La generosa proposta di fotografie ci invita a seguire i passi di Vivian Maier attraverso le città dove ha vissuto e ad immergerci nelle strade delle metropoli statunitensi coinvolte nelle grandi trasformzazioni sociali e politiche della metà del ‘900.
Vivia Maier trovò ancora prima di averla cercata la propria immagine riflessa sugli specchi come nelle vetrine dei negozi. Solo poi, negli studi successivi, rincorse la proiezione della sua ombra su diverse superfici, in un gioco di chiaroscuri e paradossi che permette di intuire il suo personale desiderio di “trovare un posto nel mondo”, di fermarsi, dare un luogo ad un’anima.
La biografia della fotografa parla di una donna che fu migrante senza patria, nè americana nè francese, un essere umano con le radici in spalla e, probbilmente, il desiderio di posarle a terra.
Il suo sguardo nudo, ripreso negli autoritratti, sembra far emergere l’esigenza di risconoscersi parte di qualcosa, di un momento, della gente attorno a lei, della città; sembra voler dire “sono qui, sono io”. Vivian Maier sembra fermare l’istante per fermare una esistenza ricca di interrogativi.
La fotografa ci accompagna come spettatori silenziosi e nascosti nel viaggio per le strade di Chicago, nei paesi della provincia francese, sui volti di un’umanità tanto varia quanto familiare. Ha colto il mondo attorno a lei con ironia, gioco, umorismo e bellezza.
In ogni scatto si possono riconoscere l’atmosfera ed il sentimento dei soggetti senza bisogno di mediazioni o sovrastrutture. La prospettiva della fotografa è trasparente, nitida, esatta quanto le sue immagini.
Attraverso una rara capacità di osservazione ha saputo leggere e registrare i più delicati giochi di luce. Nei riflessi sugli specchi si sono aperti scrigni di emozioni che hanno riverberato nel sentire universale di ciascuno, hanno pescato nell’universo emotivo della collettività, in un alfabeto comune a tutti. Ogni immagine ha offerto un racconto nel quale chiunque poteva intuire il momento precedentre e quelllo successivo allo scatto o forse, più semplicemente, Vivian Maier aveva offerto uno spunto per dialogare con lei e offrire una cornice personale alla realtà.
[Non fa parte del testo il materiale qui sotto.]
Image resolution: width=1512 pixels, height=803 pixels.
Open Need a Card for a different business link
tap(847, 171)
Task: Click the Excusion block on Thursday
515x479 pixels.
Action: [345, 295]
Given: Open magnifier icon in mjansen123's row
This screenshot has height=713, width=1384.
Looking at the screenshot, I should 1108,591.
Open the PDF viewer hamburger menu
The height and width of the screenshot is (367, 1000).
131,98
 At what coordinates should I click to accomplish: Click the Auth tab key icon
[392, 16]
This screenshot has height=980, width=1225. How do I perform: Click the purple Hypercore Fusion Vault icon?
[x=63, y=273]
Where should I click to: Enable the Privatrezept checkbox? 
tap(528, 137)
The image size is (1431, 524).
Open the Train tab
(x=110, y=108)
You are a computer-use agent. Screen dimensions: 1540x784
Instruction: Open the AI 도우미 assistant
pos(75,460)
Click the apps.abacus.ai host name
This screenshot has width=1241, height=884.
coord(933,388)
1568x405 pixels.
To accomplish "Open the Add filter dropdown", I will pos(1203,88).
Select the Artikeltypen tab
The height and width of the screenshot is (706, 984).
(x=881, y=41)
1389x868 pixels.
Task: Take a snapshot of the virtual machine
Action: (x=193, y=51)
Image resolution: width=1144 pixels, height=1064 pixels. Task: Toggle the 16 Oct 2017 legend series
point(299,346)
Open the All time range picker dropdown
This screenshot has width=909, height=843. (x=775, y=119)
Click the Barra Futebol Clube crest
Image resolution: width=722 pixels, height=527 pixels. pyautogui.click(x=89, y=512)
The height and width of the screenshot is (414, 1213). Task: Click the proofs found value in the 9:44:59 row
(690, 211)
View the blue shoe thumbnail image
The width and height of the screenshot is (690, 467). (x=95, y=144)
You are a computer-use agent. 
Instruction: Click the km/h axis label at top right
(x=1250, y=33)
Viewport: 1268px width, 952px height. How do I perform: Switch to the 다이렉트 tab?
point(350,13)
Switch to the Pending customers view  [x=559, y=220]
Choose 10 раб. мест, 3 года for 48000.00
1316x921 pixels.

Lontano dalla morbosità per i dettagli più sfocati della sua biografia possiamo ricostruire l’artista grazie ai suoi scatti, leggerne la ricchezza, la sua sensibilità, l’emotività in grado di distinguere ogni più sottile sfumatura. La capacità di registrare il bagliore di un’intenzione o la suggestione di un contatto, uno sfioramento, attraverso l’implacabilità di un istante.
La passione ed il talento hanno guidato un’autodidatta, Vivian Maier, ad anticipare intuizioni sulla fotografia che, solo in seguito, professionisti dell’immagine hanno ritrovato nella loro ricerca. Ritrattista, fotografa di paesaggi urbani, videomaker ha sperimentato e contribuito ad arricchire il mondo delle immagini e della pellicola.
La fotografa è stata una donna, una ricercatrice, un’appassionata, un talento autentico e una persona reale. Non ha mai cercato la notorietà nè ha subito la pressione del riconoscimento, si è lasciata condurre dalla passione l’ha seguita senza resistenzea fino alla fine.
Vivian Maier ha vissuto fuori dal sistema artistico e straordinariamente dentro alla realtà.